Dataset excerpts
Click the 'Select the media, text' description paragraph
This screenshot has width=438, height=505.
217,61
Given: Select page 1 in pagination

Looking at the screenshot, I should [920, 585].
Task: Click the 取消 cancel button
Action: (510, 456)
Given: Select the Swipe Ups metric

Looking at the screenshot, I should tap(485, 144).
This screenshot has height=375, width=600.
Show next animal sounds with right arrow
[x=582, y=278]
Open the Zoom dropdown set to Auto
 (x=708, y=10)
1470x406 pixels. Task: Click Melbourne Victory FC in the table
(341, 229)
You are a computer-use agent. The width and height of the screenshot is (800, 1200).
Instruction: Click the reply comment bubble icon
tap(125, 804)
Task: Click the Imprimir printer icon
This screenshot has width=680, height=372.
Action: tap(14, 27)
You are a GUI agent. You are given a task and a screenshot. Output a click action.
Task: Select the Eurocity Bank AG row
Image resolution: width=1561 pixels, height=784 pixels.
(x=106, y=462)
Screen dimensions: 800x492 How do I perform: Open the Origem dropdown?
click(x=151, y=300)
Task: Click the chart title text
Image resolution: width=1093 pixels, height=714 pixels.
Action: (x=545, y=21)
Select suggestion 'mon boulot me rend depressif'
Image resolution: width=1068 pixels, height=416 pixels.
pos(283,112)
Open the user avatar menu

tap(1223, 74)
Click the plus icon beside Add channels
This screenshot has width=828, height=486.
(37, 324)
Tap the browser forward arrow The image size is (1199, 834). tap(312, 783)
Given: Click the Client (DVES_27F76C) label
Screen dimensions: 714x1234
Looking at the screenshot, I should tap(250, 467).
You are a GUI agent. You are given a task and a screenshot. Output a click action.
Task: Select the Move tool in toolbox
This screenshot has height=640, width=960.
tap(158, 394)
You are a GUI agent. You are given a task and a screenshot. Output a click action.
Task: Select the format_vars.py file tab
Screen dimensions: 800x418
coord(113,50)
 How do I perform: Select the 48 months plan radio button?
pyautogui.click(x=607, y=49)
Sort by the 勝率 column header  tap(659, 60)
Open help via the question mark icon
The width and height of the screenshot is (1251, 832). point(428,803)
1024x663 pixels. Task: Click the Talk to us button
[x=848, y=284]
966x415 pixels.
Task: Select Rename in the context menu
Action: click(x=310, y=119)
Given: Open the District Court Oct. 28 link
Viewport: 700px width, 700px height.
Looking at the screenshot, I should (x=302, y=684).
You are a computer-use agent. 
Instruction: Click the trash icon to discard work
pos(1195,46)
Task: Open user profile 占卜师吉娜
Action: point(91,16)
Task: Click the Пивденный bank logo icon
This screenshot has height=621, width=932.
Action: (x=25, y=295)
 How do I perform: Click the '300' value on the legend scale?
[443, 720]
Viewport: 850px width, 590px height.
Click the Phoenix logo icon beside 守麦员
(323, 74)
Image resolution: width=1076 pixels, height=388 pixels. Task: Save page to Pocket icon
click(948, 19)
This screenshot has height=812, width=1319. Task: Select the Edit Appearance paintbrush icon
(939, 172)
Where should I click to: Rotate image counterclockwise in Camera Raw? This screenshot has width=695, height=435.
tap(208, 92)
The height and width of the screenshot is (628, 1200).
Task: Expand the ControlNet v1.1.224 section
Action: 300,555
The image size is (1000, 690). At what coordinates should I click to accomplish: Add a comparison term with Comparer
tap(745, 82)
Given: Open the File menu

Exercise goal: Your answer should consist of the lines from the line with "Click the Phoenix logo icon beside 守麦员" through the last line of the data, set down exactly, both included.

Result:
Click the Phoenix logo icon beside 守麦员
(323, 74)
Image resolution: width=1076 pixels, height=388 pixels. Task: Save page to Pocket icon
click(948, 19)
This screenshot has height=812, width=1319. Task: Select the Edit Appearance paintbrush icon
(939, 172)
Where should I click to: Rotate image counterclockwise in Camera Raw? This screenshot has width=695, height=435.
tap(208, 92)
The height and width of the screenshot is (628, 1200).
Task: Expand the ControlNet v1.1.224 section
Action: 300,555
The image size is (1000, 690). At what coordinates should I click to accomplish: Add a comparison term with Comparer
tap(745, 82)
Given: Open the File menu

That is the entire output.